- _文書抜粋_:
..........

フライト中にうまく眠れるかが乗客の課題だったりしますが、安全な飛行という前提があってこそ。もし、その機体を守っているパイロットも眠っていると知ったら、あなたは熟睡できますか?いくら自動操縦中だとしても、恐怖を感じますよね。
機長も副操縦士も同時に居眠り!?
英国航空パイロット協会が500人を対象とした調査において、43%がコックピットで居眠りしたことがあると回答しました。2012年と少し前の情報ですが、英紙テレグラフの記事に掲載されました。
また2013年には、同協会の調査で56%が居眠り経験ありという記事が出ています(英紙ザ・サン)。さらに、そのうち29%は、目覚めたとき副操縦士も居眠りしているのを目撃したことがあるという、衝撃のデータが明らかになりました。
45%が深刻な疲労を感じていて、20%が週に1回以上妥協のパフォーマンスをしているという調査結果もあります(英紙デイリーメール)。
パイロットは長時間労働で過酷な職業と知っていても、ベストパフォーマンスで運航されていない可能性があると思うと乗客は複雑です。社会人なら、いつでも最高のパフォーマンスが出せるものではないと経験から分かっているのですが、やっつけのフライトは想像したくありません。

..........

- _提供情報_:

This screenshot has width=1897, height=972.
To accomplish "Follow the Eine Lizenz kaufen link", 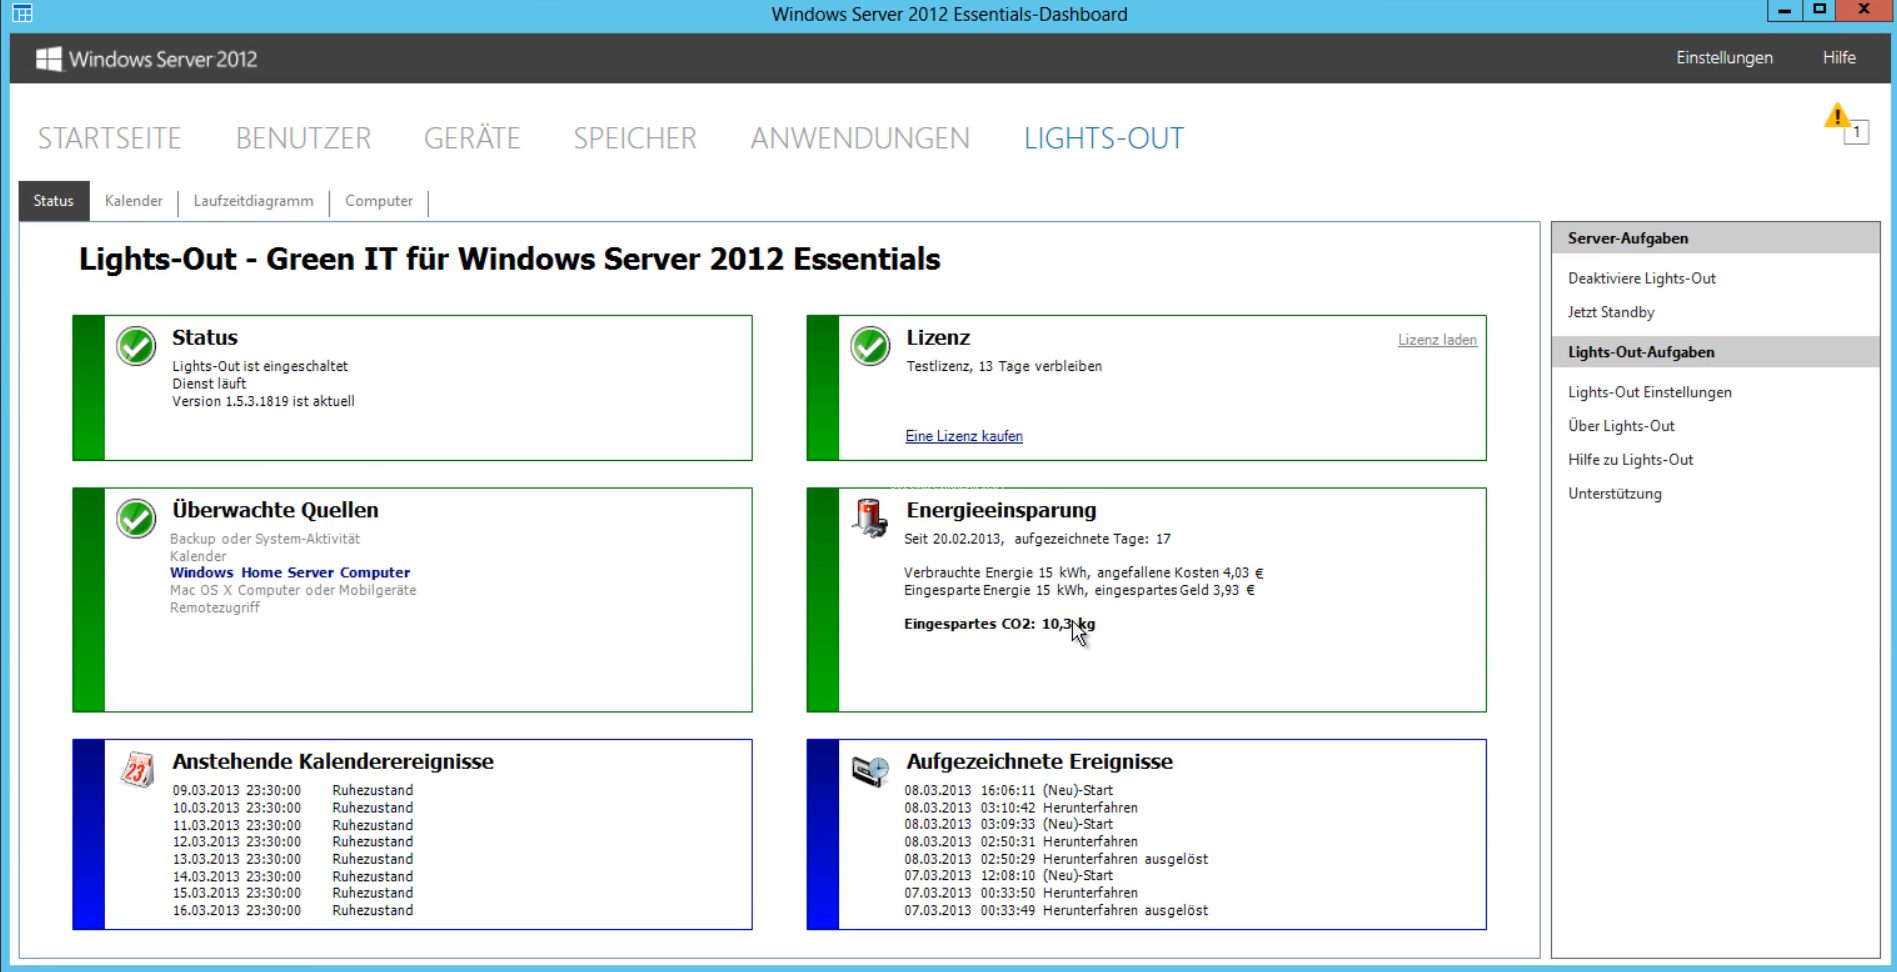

..........

- _作業指示_:
パイロットの居眠りに関する文書抜粋に出てくる調査結果の割合(%)をすべて挙げ、それぞれが何を示すかを添えてください。

- _解答例_:
・43%:コックピットで居眠りしたことがあると回答したパイロット(2012年、英紙テレグラフ)
・56%:居眠り経験ありのパイロット(2013年、英紙ザ・サン)
・29%:そのうち、目覚めたとき副操縦士も居眠りしているのを目撃したことがある人
・45%:深刻な疲労を感じているパイロット(英紙デイリーメール)
・20%:週に1回以上妥協のパフォーマンスをしているパイロット(英紙デイリーメール)